▸ **EXERCISE**:
Give only the number of lines below that contain the word "Given".

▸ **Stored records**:
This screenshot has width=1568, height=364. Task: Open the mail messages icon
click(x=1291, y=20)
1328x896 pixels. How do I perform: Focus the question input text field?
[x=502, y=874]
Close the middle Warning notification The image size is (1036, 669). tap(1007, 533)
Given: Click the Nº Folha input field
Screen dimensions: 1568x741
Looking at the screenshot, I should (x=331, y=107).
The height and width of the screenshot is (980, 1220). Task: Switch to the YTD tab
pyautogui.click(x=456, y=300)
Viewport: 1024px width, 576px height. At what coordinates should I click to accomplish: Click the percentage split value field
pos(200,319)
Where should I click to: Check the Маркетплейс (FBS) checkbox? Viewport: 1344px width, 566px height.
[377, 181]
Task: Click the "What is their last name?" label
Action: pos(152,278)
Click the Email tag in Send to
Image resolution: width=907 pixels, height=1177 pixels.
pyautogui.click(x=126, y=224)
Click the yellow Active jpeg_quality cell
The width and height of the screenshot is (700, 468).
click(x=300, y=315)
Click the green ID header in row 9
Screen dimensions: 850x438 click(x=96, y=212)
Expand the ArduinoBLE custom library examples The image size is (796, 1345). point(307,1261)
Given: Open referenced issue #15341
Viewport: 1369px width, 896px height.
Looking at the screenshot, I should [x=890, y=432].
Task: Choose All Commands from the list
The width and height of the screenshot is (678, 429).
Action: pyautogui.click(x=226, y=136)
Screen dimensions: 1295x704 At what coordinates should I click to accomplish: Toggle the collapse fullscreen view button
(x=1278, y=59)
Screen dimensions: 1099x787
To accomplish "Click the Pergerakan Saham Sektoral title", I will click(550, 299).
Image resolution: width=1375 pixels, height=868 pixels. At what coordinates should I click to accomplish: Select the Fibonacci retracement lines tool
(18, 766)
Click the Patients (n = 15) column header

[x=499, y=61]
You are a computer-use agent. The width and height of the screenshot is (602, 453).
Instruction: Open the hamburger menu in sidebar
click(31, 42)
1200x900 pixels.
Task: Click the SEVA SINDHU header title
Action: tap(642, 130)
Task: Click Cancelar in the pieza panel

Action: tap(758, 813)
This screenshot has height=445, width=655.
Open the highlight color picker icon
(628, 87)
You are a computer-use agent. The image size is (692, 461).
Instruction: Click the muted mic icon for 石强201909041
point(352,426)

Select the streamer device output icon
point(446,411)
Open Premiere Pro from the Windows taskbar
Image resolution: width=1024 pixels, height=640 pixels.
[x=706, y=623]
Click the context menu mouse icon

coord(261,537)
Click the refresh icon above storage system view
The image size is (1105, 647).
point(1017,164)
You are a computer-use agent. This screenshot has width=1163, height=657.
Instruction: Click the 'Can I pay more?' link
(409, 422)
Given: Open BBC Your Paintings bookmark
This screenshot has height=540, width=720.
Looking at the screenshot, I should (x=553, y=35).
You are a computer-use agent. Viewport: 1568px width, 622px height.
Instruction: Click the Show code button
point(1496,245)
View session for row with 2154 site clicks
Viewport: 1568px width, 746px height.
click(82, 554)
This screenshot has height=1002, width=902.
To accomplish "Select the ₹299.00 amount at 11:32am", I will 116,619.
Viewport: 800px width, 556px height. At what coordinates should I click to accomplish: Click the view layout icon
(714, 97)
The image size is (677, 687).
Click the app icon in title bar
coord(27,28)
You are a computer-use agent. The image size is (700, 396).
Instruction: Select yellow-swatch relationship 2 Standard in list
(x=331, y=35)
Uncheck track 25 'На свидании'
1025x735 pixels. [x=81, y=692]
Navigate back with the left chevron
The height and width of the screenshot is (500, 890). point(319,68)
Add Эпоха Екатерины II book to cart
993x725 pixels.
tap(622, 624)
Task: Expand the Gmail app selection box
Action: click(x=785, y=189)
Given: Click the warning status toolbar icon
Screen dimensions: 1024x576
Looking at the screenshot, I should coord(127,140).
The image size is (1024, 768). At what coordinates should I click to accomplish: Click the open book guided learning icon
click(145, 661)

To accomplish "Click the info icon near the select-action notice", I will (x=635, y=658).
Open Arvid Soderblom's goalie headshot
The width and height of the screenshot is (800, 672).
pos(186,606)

▸ **WRITTEN RESPONSE**:
4